On the surface, there might not appear to be many similarities between law and medicine.
However, a deeper look reveals both disciplines draw intellectually curious, focused people who have the desire to help others — often at the most vulnerable points of their lives. The work can be strenuous and emotionally taxing.
Knowing this, a group of ASU Law alums are hoping a new training program they developed will help prepare judges and attorneys to better handle mental health issues in and around their work. The program aims to teach compassion in dealing with those suffering from mental health issues and encourage judges to care for themselves when faced with trauma in the courtroom.
“Judges have very little to no training in mental illness and mental health,” said Patricia Starr, a Maricopa County Superior Court judge who inspired the program and participated in editing and narrating. “… Yet in every department in our court, we have litigants who have suffered trauma or are living with a mental illness. We also deal with attorneys, staff, crime victims and others with the same challenges. We are also exposed to secondary trauma, or even firsthand trauma on a regular basis.”
Where law and medicine collide
The idea for the training program came about in 2021 when John Klyver, a student in the dual Juris Doctor and Medical Degree program offered through a partnership between the Sandra Day O’Connor College of Law at Arizona State University and the Mayo Clinic Alix School of Medicine in Phoenix, attended a talk on mental health and the law given by Starr.
Klyver had previously worked in public health in rural Haiti and saw how often law and policy interacted with the health field.
“Much of what I saw while working in Haiti was how difficult it could be to get community health stakeholders onto the same page,” he said. “There’s a large transdisciplinary element to global health work, making policy decisions with very limited resources. Medical decisions require medical knowledge, but advocacy and political realities are just as important to effective care. I saw the dual degree as a pathway to better advocate for and support community-led health projects around the world.”

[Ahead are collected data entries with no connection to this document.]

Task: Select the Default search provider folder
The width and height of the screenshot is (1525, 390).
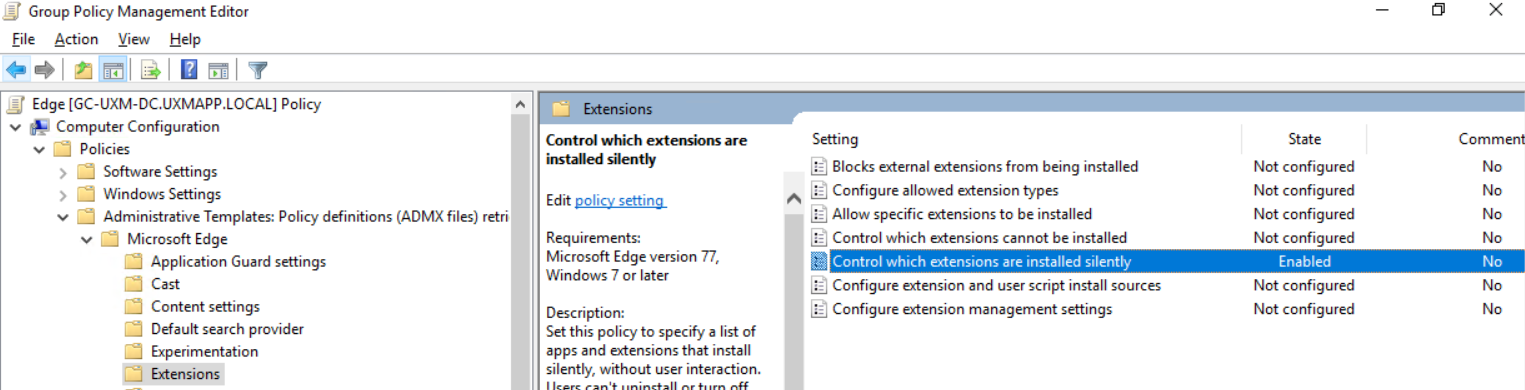Action: pyautogui.click(x=227, y=329)
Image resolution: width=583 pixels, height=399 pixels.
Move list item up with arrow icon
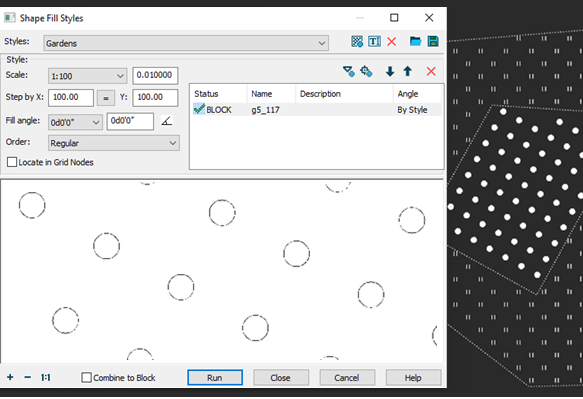pyautogui.click(x=408, y=71)
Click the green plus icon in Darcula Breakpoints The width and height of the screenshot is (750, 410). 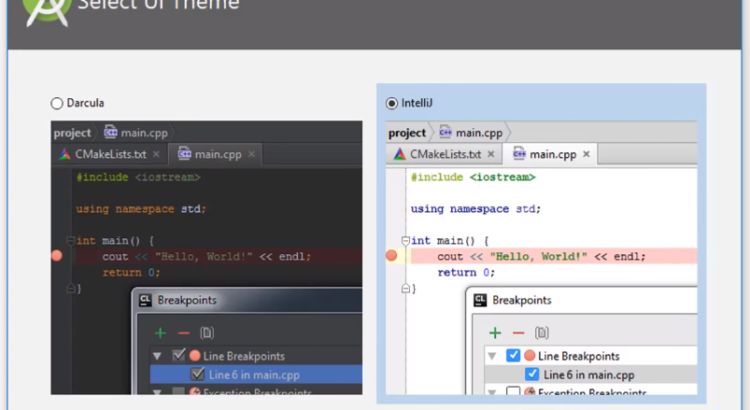[x=160, y=332]
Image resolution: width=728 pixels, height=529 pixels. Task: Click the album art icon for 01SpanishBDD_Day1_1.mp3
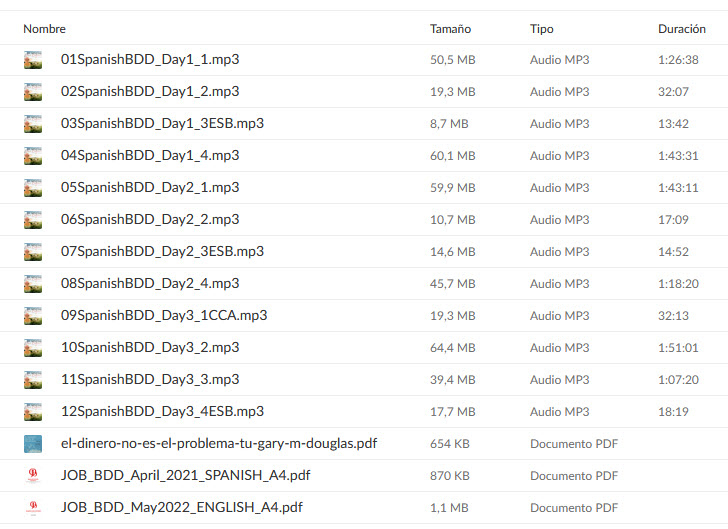(x=33, y=60)
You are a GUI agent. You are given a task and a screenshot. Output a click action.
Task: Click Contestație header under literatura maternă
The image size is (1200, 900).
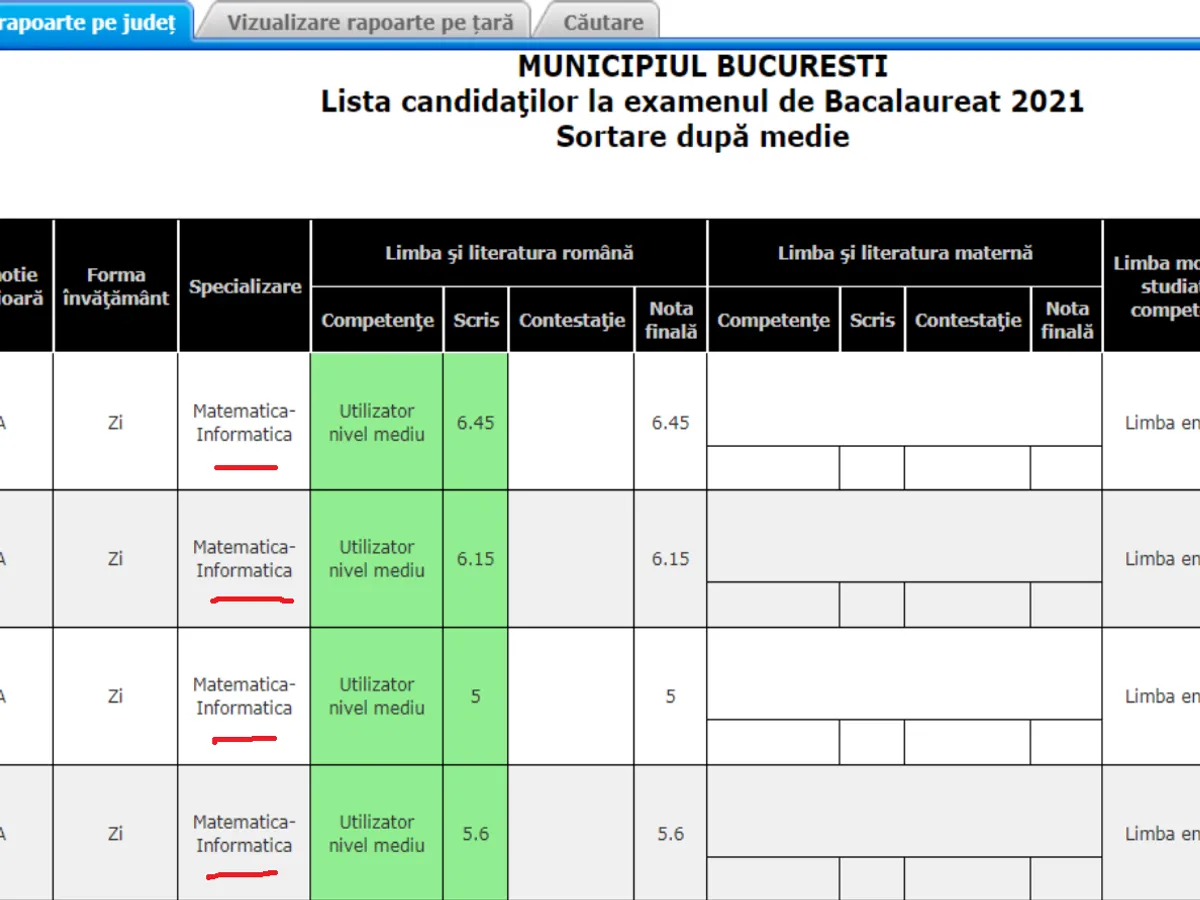click(x=968, y=320)
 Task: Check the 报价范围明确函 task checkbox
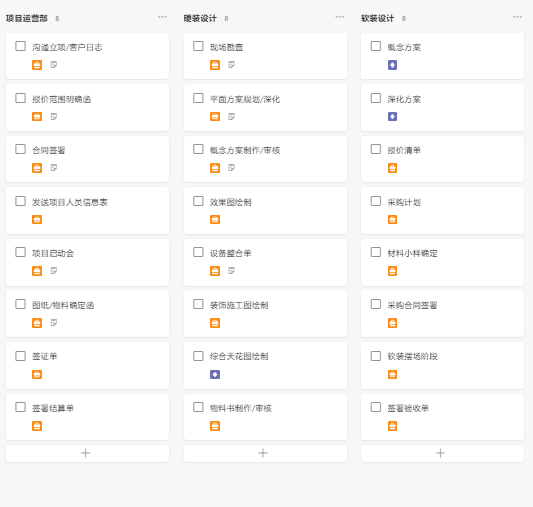point(20,98)
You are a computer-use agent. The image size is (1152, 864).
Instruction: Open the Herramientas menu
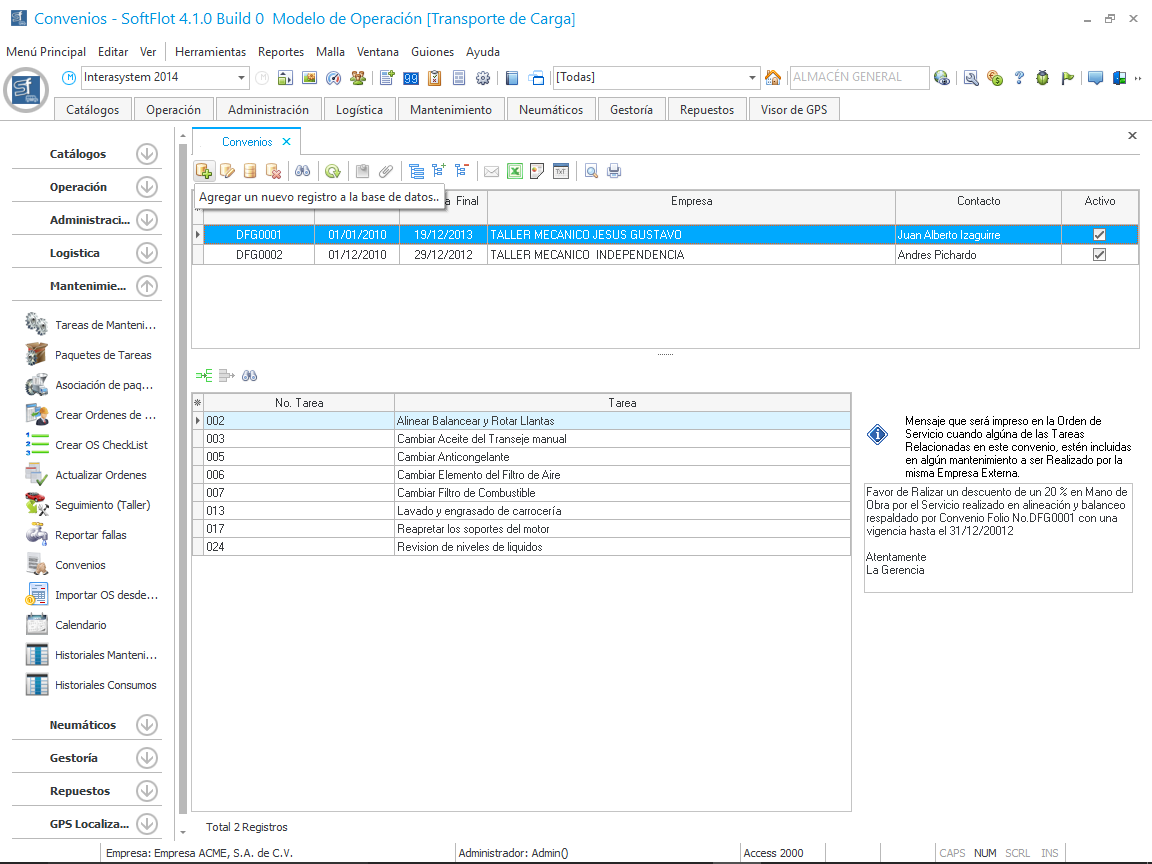pyautogui.click(x=210, y=52)
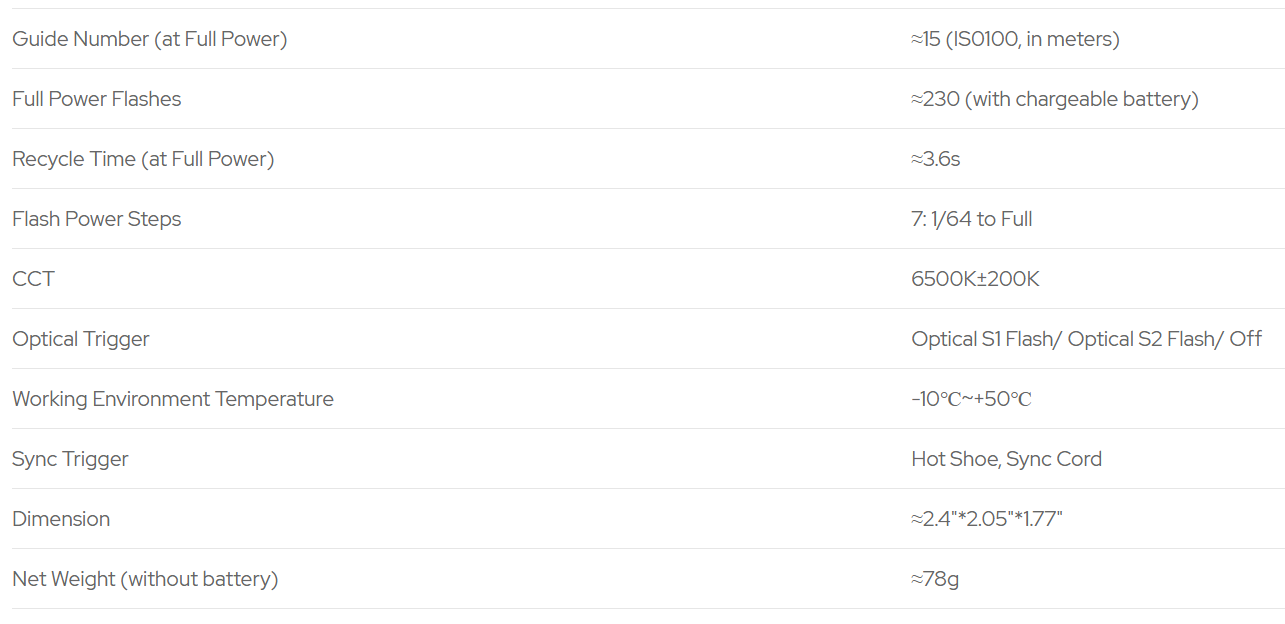This screenshot has width=1285, height=624.
Task: Click the "CCT" row label
Action: 33,279
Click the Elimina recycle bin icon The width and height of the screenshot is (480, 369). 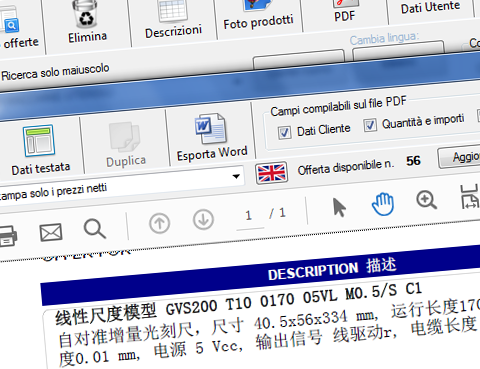(x=85, y=14)
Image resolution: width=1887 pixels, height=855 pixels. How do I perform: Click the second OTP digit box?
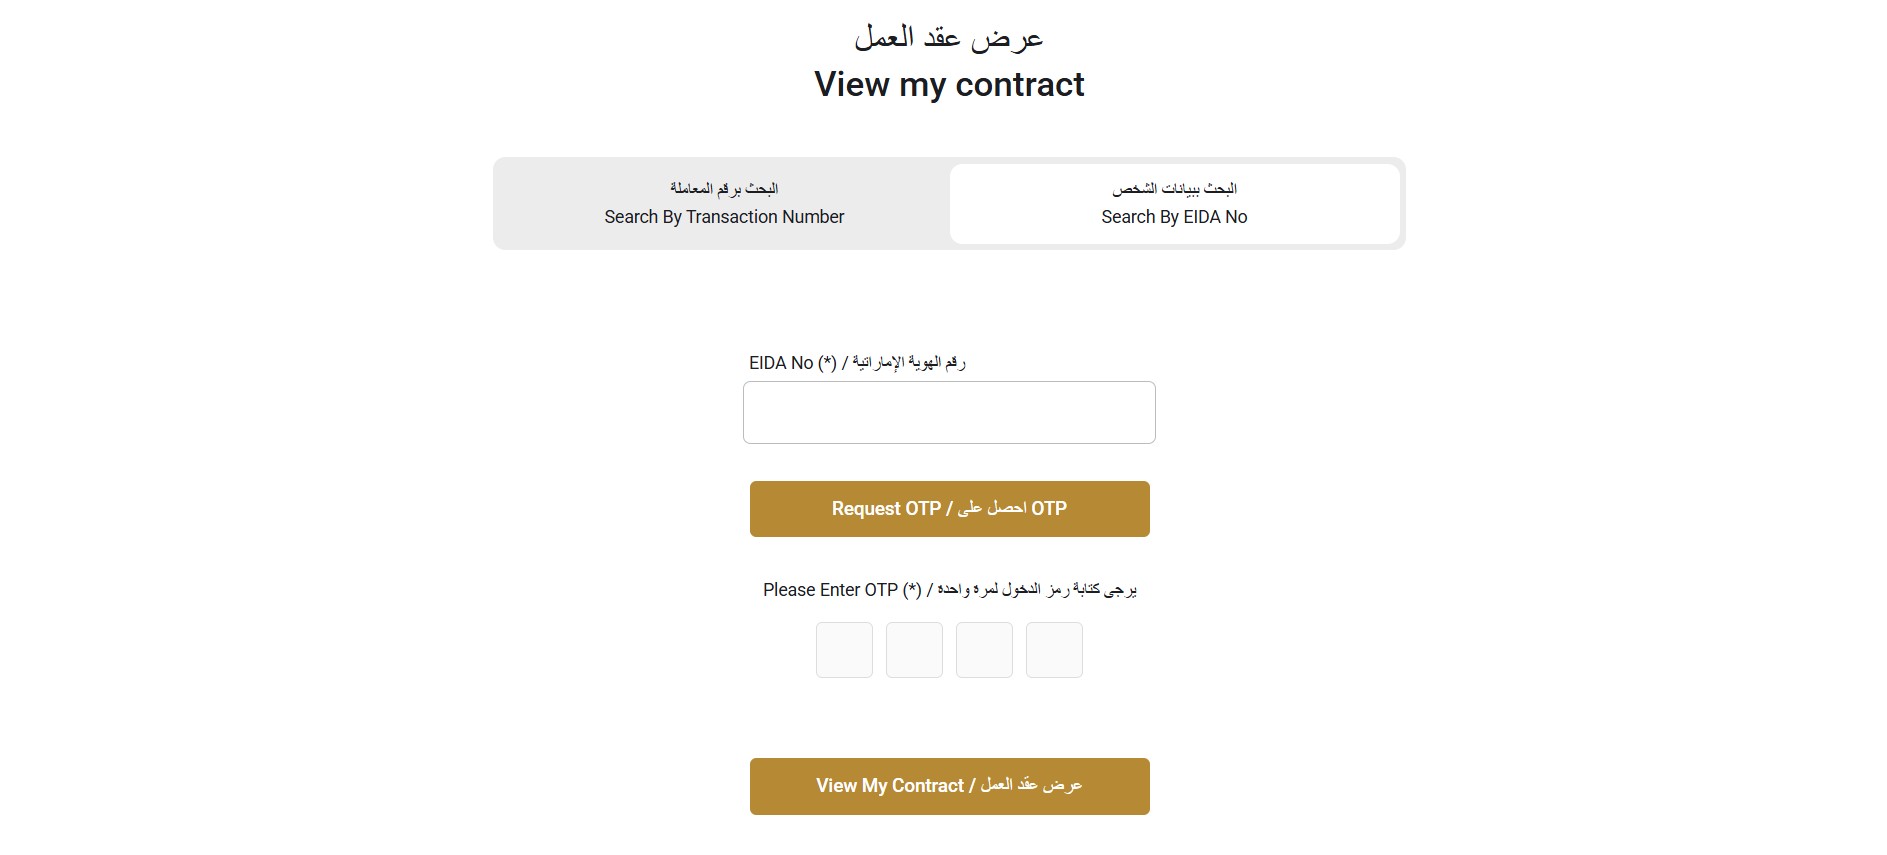coord(913,650)
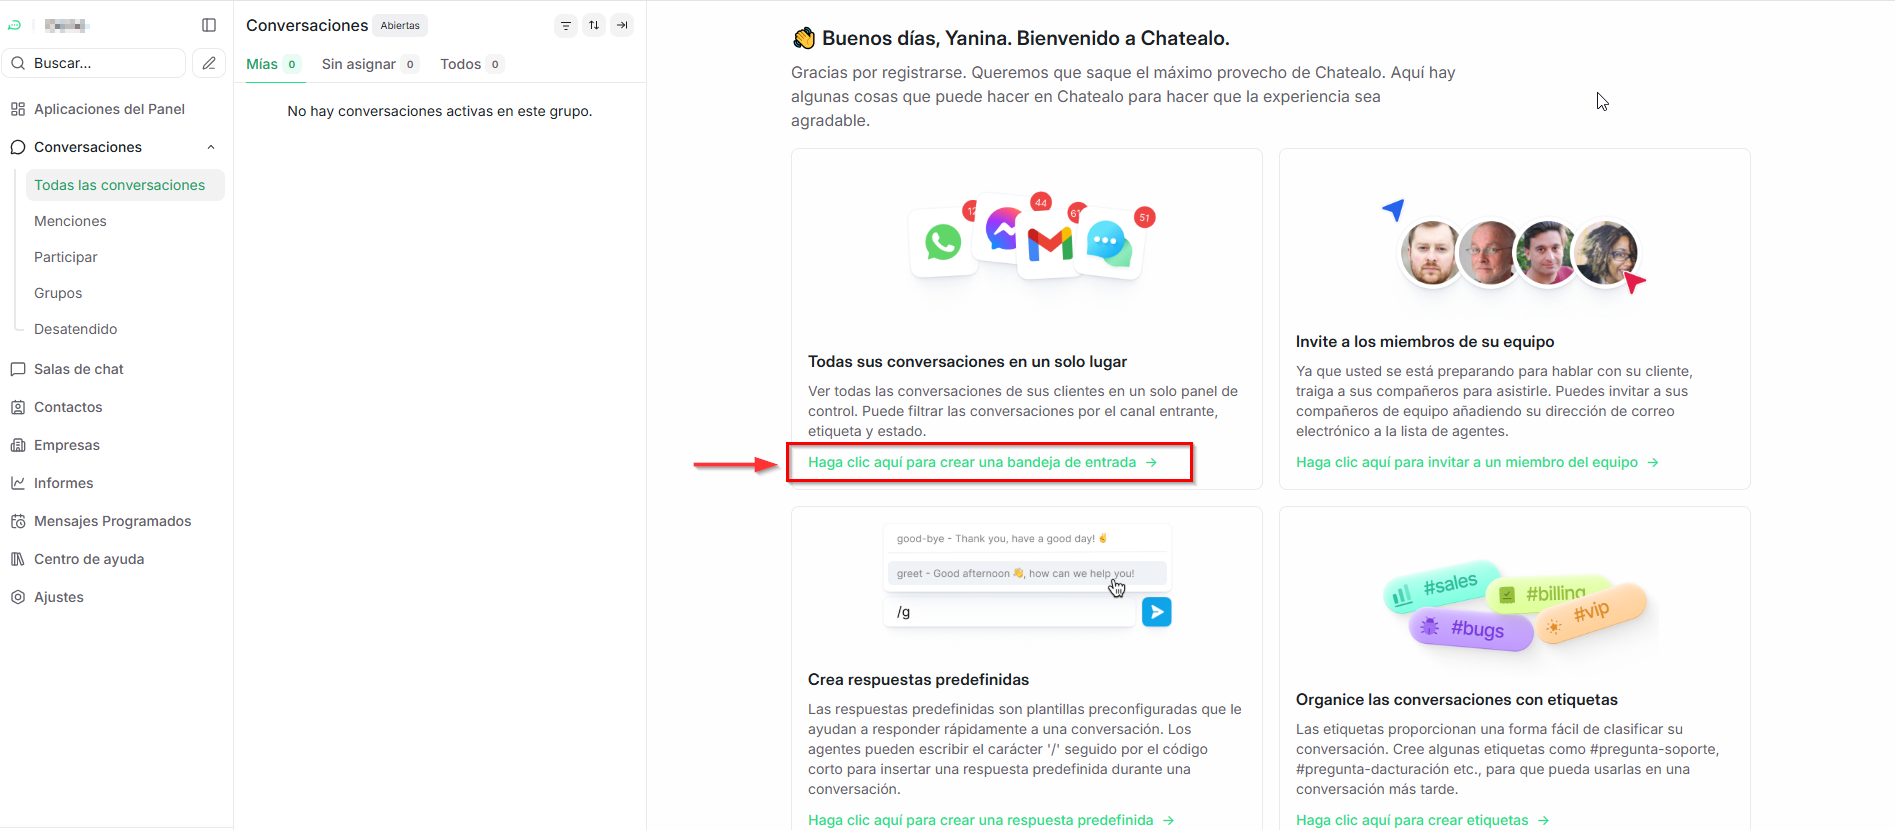1895x830 pixels.
Task: Click the compose new conversation pencil icon
Action: (209, 63)
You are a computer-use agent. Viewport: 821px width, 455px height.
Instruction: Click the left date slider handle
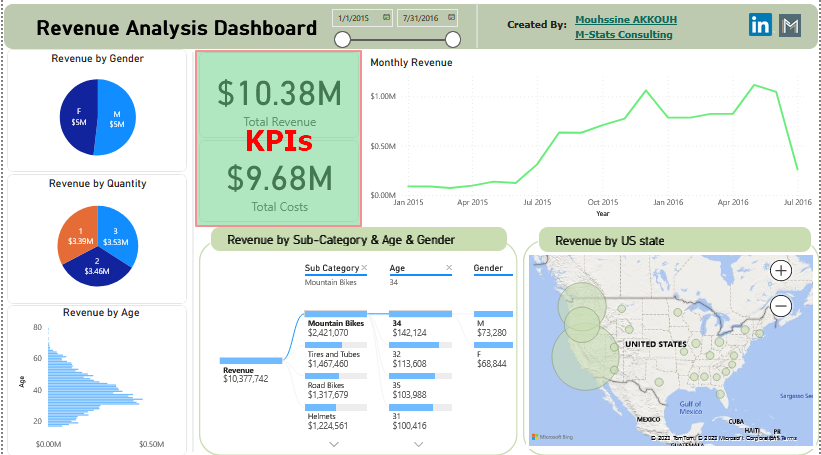pos(343,39)
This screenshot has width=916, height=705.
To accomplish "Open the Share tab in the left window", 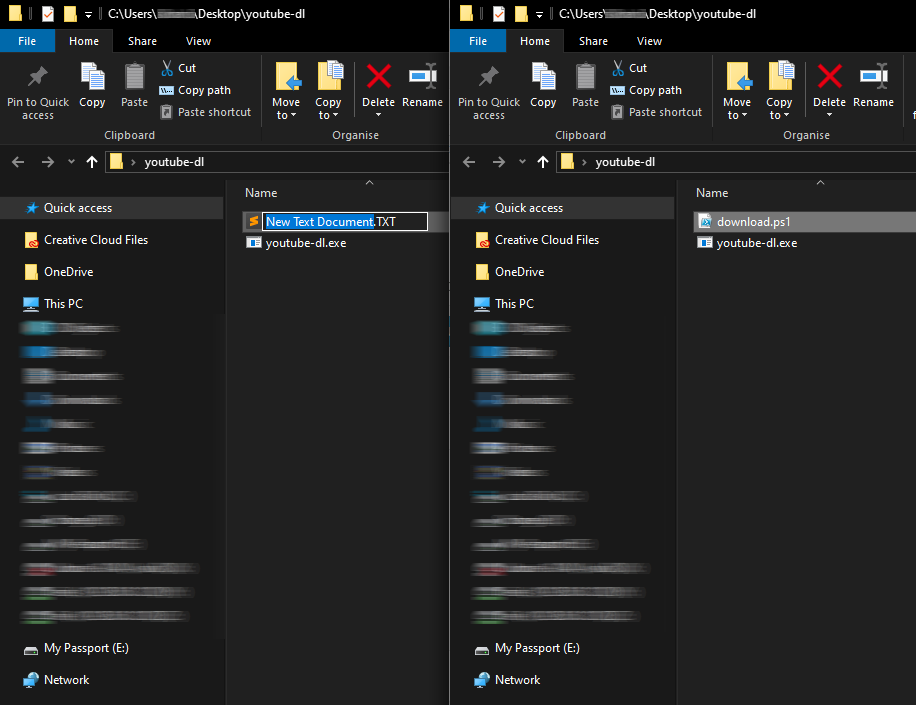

After Starr’s talk, Klyver and then Master of Legal Studies student Nicole Kazan began to discuss what judges face when handling mental health issues in the court system. Kazan, who now works at Solari, Arizona’s suicide hotline, had a master’s degree in social work and had previously been a social worker. She had seen firsthand how often medical professionals, lawyers and judges have to conduct their own social work in cases without the proper training to do so.
“Mental health is so important to everyone, but especially in careers that are demanding and complex, and you take on a lot of people’s problems when you work on cases,” she said. “I just think it’s critical to be able to check in with oneself and have access to support and what people need.”
Along with fellow ASU student Zuzana Skarkova on board to handle animationThe animation was overseen by Skarkova and created by a group of ASU undergraduate student interns., Klyver and Kazan formed a team and began work on the educational mental health modules for judges in Arizona. The team eventually grew to include Starr, Judge Bruce Cohen and Dr. Robert Bright and Dr. Shweta Kapoor, both with the Mayo Clinic at the time.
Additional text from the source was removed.